Work to be completed: Copy word for word the entries starting at the line that contains "coordinates (342, 486)." and ending at the line that contains "In order to click on x-tick-label-1: 2010".

Dataset excerpts:
---*---

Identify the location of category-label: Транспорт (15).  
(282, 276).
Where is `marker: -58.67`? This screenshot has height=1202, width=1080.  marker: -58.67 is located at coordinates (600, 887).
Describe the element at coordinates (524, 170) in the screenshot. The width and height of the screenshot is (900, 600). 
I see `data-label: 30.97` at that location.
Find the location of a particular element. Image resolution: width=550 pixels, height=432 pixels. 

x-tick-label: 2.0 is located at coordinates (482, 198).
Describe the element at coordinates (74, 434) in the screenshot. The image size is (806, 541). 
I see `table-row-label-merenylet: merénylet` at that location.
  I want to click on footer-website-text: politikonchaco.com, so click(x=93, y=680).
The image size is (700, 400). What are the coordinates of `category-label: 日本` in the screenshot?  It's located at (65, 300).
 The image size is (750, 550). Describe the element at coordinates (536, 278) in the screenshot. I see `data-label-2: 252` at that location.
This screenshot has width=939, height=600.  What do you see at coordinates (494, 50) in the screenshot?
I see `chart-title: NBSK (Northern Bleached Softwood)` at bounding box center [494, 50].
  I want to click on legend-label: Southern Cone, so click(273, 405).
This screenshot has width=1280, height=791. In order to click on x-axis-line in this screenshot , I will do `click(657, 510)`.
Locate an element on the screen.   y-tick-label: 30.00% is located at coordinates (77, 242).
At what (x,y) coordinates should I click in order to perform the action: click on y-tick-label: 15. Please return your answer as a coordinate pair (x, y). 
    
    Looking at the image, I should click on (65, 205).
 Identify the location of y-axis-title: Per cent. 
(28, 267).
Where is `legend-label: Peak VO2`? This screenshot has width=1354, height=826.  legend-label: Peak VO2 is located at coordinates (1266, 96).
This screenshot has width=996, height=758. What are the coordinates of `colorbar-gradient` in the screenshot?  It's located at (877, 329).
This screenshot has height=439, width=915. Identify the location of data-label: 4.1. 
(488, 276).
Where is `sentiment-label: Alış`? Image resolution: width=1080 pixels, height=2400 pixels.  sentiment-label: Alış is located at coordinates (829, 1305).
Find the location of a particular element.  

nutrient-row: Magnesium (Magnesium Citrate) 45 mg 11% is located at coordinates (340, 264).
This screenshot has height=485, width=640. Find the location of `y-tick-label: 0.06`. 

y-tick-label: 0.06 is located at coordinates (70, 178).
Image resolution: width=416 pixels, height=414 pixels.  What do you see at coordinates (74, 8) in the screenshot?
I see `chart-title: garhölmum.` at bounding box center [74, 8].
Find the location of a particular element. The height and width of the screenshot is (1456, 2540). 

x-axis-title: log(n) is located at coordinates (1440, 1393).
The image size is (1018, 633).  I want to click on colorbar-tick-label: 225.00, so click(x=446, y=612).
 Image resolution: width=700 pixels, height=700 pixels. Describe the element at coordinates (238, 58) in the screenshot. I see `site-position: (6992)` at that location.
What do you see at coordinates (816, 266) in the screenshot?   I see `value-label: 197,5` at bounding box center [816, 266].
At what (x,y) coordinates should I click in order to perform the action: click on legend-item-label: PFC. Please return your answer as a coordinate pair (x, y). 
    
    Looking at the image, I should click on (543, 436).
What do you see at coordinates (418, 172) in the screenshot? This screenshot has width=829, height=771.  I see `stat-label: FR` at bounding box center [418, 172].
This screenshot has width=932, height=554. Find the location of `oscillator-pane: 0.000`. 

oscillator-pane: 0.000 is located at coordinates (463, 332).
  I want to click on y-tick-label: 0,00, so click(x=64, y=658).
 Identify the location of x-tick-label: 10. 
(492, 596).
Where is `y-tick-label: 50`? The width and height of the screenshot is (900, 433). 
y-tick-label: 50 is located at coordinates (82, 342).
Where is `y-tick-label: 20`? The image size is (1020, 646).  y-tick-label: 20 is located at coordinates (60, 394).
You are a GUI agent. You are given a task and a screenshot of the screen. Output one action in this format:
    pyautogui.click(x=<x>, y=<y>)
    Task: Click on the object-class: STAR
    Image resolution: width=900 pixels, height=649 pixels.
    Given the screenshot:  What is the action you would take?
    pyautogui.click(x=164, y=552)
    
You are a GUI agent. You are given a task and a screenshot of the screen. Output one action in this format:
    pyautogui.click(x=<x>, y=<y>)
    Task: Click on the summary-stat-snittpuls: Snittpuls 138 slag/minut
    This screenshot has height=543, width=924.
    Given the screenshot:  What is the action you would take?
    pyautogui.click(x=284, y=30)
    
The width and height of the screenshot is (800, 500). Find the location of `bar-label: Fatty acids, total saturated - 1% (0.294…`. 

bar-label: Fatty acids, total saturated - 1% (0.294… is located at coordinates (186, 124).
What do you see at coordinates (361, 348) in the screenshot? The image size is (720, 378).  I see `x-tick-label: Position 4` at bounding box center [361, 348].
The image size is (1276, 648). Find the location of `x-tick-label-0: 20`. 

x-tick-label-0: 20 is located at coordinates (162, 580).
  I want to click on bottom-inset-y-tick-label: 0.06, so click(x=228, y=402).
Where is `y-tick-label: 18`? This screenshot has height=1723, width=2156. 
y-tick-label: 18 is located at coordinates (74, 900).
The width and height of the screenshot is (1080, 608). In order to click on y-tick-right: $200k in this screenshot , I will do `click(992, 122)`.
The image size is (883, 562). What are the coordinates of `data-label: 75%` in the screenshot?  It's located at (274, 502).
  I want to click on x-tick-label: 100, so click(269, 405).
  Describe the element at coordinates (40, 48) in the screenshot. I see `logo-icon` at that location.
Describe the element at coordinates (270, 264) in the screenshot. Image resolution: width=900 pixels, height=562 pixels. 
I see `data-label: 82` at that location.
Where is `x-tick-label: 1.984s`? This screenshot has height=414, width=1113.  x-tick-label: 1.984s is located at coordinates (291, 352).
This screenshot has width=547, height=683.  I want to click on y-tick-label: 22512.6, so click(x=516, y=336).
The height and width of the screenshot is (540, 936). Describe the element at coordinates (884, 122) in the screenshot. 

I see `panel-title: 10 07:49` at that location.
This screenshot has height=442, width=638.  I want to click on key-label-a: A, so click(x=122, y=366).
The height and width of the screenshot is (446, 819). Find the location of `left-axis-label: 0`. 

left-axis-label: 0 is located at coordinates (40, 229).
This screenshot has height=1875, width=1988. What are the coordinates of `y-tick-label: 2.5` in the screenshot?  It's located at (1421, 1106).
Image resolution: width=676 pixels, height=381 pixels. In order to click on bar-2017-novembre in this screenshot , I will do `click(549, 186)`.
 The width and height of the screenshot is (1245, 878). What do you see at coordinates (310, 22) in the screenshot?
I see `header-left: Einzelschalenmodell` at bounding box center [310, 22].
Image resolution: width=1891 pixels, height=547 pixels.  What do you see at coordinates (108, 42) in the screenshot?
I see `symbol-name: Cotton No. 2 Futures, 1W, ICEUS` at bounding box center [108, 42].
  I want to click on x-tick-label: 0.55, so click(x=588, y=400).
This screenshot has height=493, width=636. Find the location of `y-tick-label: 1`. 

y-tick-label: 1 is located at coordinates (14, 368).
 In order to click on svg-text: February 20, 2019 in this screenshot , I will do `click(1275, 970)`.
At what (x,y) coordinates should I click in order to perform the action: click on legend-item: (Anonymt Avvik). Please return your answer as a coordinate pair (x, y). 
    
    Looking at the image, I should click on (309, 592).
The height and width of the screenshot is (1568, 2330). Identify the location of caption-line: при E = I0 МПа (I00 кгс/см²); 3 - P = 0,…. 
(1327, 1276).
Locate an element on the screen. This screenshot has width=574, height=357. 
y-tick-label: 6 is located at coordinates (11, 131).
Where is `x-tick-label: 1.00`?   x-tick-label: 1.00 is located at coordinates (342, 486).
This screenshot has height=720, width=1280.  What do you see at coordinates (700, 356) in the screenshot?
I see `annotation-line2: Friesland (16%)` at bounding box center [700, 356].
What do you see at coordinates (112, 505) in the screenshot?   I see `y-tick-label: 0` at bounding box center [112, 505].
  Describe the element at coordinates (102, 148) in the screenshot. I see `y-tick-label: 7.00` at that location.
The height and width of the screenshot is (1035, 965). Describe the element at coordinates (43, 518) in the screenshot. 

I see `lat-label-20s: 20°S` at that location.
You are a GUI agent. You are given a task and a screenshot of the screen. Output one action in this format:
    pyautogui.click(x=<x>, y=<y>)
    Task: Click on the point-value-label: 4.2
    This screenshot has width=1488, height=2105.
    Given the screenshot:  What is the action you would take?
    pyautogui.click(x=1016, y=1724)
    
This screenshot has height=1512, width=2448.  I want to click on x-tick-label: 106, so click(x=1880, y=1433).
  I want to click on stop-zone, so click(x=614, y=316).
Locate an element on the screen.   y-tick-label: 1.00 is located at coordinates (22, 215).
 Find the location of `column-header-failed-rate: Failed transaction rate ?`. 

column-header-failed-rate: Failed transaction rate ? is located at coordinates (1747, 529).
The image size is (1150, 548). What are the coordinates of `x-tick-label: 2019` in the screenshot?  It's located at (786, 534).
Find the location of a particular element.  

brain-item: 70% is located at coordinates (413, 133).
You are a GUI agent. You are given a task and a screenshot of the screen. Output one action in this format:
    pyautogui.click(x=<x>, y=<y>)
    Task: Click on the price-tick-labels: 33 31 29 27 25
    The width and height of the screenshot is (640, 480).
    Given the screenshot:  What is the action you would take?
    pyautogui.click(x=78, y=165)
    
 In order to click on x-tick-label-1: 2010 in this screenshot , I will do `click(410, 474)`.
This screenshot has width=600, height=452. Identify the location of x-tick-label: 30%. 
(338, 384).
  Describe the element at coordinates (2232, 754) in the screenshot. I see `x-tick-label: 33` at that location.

---*---

Solution to this exercise:
Where is `x-tick-label: 1.00`?   x-tick-label: 1.00 is located at coordinates (342, 486).
This screenshot has height=720, width=1280.  What do you see at coordinates (700, 356) in the screenshot?
I see `annotation-line2: Friesland (16%)` at bounding box center [700, 356].
What do you see at coordinates (112, 505) in the screenshot?   I see `y-tick-label: 0` at bounding box center [112, 505].
  Describe the element at coordinates (102, 148) in the screenshot. I see `y-tick-label: 7.00` at that location.
The height and width of the screenshot is (1035, 965). Describe the element at coordinates (43, 518) in the screenshot. 

I see `lat-label-20s: 20°S` at that location.
You are a GUI agent. You are given a task and a screenshot of the screen. Output one action in this format:
    pyautogui.click(x=<x>, y=<y>)
    Task: Click on the point-value-label: 4.2
    This screenshot has width=1488, height=2105.
    Given the screenshot:  What is the action you would take?
    pyautogui.click(x=1016, y=1724)
    
This screenshot has height=1512, width=2448.  I want to click on x-tick-label: 106, so click(x=1880, y=1433).
  I want to click on stop-zone, so click(x=614, y=316).
Locate an element on the screen.   y-tick-label: 1.00 is located at coordinates (22, 215).
 Find the location of `column-header-failed-rate: Failed transaction rate ?`. 

column-header-failed-rate: Failed transaction rate ? is located at coordinates (1747, 529).
The image size is (1150, 548). What are the coordinates of `x-tick-label: 2019` in the screenshot?  It's located at (786, 534).
Find the location of a particular element.  

brain-item: 70% is located at coordinates (413, 133).
You are a GUI agent. You are given a task and a screenshot of the screen. Output one action in this format:
    pyautogui.click(x=<x>, y=<y>)
    Task: Click on the price-tick-labels: 33 31 29 27 25
    The width and height of the screenshot is (640, 480).
    Given the screenshot:  What is the action you would take?
    pyautogui.click(x=78, y=165)
    
 In order to click on x-tick-label-1: 2010 in this screenshot , I will do `click(410, 474)`.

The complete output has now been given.